Los acontecimientos imprevistos pueden ser temibles. Pero son los que quitan a las cosas el polvillo de la costumbre, los que nos hacen verlas en ciertos momentos con una lozanía tan sorprendente y tan deseable.

En ella todo cambio, más que superación, es florecimiento. Su mayor encanto no es su originalidad, sino su lógica. Hasta su alteración física, que por lo regular en las demás mujeres tiene aspecto de descuido risible, en ella es de maravillosa oportunidad, es extra-ordinariamente representativa de su momento trascendente. Es como la causa de su actitud, o como su justificación, como su razonamiento. No sé; es algo de dentro y de fuera, algo que desborda de expresión. En su pose de ahora, en su timidez pensativa, la frente avanza siempre al primer término, hasta hacerme sentir a veces la impresión de que le ha crecido, de que se le ha hecho más curva y de que es dentro de ella donde tiene esa pesadumbre interior. Tal carácter tiene de ser su asunto, su secreto, que me parece una humorada de la nueva, que no estaba bien enterada de nuestros proyectos. Me siento como robado por ella, por una voluntad ciegamente traviesa, capaz de arriesgarlo todo en un juego.

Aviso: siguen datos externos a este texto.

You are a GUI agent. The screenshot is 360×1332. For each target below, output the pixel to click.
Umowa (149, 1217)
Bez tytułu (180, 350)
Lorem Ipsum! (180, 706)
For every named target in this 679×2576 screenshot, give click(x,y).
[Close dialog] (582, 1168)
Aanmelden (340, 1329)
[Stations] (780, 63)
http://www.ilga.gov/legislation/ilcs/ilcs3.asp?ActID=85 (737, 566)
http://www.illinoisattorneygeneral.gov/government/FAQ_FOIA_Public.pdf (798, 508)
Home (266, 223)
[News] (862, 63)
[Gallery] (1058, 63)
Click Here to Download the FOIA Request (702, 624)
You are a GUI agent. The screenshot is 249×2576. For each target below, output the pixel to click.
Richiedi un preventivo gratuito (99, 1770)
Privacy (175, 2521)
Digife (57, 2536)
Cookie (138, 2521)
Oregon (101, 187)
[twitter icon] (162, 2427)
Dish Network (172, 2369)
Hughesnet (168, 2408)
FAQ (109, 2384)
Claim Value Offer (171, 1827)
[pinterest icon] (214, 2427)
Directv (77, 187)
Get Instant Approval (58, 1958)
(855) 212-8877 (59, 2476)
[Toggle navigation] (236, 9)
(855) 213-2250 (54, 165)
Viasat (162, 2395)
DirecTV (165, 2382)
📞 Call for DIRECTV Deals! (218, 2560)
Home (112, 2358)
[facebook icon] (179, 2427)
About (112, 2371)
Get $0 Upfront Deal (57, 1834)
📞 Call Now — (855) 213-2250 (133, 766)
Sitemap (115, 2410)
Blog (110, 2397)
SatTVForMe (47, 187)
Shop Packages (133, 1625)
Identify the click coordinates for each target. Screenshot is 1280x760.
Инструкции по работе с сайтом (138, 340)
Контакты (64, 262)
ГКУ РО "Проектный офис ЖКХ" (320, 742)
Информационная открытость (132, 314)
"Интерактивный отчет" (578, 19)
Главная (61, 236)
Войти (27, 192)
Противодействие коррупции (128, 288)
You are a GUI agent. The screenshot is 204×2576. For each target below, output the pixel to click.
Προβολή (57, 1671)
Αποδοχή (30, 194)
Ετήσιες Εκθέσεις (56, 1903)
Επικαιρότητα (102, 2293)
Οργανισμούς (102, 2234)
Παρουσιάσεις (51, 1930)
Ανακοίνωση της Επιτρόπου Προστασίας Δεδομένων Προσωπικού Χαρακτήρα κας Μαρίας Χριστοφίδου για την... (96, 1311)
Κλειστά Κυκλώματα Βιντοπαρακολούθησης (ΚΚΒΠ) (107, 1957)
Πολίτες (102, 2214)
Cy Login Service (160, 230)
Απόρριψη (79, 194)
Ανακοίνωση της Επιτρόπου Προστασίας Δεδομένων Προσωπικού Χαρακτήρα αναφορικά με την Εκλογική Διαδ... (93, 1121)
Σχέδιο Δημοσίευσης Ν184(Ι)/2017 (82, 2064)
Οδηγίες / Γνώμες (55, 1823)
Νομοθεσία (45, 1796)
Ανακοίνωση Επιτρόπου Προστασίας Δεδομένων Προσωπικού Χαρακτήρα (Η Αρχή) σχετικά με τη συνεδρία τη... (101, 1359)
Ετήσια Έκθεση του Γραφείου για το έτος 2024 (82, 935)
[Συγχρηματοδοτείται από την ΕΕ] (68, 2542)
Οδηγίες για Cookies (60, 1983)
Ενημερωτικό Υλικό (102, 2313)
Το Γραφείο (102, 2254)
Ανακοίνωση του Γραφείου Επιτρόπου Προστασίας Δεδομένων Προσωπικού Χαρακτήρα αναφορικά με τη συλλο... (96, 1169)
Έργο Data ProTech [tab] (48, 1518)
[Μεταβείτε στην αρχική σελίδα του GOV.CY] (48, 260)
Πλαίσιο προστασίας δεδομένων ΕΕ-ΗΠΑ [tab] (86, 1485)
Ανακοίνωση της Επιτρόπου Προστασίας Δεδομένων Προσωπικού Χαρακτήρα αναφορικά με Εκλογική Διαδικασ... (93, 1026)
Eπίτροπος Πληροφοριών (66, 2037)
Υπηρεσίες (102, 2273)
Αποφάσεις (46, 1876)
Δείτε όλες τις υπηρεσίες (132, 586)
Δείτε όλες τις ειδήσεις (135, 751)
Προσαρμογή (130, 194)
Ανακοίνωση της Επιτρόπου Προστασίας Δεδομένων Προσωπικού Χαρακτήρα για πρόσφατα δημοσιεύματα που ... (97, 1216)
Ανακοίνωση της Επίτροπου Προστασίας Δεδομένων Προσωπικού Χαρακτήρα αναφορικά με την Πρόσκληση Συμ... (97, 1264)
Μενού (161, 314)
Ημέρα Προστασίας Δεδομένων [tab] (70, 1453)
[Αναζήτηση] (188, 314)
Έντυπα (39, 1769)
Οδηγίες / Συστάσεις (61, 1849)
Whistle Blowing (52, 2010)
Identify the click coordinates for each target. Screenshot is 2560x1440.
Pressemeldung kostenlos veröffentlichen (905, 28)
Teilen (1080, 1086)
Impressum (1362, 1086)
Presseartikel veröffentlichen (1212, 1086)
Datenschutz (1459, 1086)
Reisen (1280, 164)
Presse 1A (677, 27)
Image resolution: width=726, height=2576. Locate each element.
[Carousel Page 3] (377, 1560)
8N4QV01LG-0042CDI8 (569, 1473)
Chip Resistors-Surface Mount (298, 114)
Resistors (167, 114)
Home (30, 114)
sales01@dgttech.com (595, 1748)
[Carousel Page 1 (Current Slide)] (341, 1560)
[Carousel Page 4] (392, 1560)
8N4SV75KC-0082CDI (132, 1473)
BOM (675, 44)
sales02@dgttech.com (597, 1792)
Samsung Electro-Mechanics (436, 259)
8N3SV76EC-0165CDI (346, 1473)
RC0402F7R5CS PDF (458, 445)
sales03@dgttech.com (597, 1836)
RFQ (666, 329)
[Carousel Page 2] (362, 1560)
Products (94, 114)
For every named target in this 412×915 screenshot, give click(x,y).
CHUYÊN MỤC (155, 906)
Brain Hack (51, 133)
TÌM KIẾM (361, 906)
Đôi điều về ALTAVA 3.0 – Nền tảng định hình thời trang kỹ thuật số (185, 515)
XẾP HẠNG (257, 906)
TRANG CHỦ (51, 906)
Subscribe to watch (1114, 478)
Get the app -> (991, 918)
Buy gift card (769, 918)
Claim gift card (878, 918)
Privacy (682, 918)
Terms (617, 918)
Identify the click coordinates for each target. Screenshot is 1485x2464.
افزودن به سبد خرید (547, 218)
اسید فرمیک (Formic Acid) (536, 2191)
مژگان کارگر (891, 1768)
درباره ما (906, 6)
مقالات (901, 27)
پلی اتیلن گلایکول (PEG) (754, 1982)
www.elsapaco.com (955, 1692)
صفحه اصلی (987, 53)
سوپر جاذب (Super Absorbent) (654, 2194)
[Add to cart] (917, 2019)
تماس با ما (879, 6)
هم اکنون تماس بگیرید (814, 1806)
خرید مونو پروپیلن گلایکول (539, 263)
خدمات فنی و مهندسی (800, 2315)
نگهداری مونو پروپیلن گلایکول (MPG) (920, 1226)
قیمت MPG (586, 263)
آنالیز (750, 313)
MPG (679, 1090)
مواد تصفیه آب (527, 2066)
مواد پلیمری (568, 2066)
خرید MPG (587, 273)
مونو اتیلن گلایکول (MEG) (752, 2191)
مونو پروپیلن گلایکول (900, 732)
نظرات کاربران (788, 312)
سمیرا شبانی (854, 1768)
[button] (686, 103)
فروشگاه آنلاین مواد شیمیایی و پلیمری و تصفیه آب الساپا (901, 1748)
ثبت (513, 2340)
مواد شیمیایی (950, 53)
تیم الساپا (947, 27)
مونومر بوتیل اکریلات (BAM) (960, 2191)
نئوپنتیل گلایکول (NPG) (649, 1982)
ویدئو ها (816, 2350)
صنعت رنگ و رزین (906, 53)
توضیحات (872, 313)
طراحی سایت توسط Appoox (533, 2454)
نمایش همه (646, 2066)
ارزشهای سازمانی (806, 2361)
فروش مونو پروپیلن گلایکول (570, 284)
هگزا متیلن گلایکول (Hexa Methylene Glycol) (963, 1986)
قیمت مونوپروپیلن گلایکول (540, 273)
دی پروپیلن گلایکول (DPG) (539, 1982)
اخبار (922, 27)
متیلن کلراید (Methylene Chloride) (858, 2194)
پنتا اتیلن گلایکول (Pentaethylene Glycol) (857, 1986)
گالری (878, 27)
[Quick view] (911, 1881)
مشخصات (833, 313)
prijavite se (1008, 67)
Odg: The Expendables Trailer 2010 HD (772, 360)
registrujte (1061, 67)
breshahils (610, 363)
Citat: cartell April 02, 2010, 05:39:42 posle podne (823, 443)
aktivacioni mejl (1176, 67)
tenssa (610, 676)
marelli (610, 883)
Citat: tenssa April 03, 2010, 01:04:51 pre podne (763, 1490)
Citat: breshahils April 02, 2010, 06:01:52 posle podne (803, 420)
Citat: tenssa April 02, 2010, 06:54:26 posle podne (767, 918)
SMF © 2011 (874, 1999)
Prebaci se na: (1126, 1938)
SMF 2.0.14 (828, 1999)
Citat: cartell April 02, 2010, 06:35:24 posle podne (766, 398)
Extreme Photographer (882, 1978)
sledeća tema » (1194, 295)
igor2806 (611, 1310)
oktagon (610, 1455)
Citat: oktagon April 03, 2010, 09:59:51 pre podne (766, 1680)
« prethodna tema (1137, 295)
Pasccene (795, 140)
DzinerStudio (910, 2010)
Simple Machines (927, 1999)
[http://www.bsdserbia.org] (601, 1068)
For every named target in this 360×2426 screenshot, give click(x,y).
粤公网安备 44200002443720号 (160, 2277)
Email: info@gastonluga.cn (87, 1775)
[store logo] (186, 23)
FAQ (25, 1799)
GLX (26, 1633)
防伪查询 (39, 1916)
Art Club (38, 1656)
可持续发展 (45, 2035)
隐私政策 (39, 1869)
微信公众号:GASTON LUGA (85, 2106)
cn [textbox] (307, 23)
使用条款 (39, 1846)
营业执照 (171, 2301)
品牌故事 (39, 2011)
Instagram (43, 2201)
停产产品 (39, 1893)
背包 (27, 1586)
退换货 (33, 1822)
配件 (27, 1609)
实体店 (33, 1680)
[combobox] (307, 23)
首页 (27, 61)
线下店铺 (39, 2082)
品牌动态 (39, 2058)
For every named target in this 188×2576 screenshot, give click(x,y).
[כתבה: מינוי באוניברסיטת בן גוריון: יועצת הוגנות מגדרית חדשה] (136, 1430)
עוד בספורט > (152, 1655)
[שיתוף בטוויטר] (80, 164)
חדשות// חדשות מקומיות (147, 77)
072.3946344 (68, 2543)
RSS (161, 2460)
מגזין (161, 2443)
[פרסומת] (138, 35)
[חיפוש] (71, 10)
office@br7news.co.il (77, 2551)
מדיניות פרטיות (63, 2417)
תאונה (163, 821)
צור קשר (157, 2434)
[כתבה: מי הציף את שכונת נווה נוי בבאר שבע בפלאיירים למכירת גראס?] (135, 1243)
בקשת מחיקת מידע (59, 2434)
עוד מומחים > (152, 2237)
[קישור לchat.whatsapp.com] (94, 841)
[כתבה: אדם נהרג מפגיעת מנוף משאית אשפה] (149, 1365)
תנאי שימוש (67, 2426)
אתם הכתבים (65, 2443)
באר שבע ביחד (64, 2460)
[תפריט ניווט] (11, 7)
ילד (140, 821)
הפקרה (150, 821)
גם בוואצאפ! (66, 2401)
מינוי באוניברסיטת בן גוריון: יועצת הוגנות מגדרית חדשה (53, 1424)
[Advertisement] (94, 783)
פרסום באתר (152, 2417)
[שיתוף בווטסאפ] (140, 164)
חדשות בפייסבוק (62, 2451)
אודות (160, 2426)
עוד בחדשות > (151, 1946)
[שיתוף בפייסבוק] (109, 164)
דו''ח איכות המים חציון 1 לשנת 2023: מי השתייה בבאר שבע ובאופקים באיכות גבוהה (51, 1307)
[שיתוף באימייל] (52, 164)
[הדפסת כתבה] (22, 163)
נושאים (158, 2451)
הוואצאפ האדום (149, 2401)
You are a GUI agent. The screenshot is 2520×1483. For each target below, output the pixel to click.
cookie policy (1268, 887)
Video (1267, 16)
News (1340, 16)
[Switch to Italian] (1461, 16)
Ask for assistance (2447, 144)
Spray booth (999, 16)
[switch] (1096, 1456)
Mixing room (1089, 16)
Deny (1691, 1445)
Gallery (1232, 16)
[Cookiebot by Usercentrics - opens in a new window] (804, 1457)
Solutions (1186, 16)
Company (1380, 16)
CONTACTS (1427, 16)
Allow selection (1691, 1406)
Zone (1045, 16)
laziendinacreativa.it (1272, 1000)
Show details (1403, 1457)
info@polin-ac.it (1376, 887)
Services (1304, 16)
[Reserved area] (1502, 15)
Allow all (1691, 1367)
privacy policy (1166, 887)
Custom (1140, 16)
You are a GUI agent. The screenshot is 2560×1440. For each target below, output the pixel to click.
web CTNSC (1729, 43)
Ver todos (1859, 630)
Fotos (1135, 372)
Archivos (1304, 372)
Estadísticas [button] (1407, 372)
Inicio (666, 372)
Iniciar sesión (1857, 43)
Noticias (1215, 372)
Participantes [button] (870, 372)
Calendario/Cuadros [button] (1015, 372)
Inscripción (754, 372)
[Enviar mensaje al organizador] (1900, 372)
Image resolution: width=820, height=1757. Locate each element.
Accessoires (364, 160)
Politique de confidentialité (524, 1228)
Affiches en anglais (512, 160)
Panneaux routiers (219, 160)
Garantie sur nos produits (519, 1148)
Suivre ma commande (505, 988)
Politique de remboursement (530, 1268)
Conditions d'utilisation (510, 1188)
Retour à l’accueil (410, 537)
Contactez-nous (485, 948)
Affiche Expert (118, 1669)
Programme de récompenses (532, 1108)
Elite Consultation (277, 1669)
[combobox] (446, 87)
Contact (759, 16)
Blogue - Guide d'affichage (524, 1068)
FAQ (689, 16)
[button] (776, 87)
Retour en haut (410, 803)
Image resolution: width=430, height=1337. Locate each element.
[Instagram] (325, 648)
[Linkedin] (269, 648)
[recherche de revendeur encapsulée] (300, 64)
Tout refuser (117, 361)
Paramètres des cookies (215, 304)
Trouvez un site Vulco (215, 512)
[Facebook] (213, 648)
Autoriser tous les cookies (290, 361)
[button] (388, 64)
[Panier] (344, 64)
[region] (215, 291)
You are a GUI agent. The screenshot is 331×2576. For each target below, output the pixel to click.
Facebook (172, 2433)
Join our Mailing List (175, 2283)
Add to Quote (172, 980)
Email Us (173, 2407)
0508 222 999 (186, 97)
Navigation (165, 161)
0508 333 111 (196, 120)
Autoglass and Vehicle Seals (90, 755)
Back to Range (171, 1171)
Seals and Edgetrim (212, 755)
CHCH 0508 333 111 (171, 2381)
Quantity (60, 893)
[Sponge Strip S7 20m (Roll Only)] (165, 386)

Como tantas veces que he sorprendido su mano metiéndose en mi bolsillo y, al intentar sujetarla, se ha escurrido entre las mías como un pececillo, llevándose lo que me había quitado, así ha sido, sin yo enterarme, escapándose por las rendijas de mi voluntad para contrariarme, para estropear todos mis planes, para producirme una indignación bajo la que retoza una indecible alegría.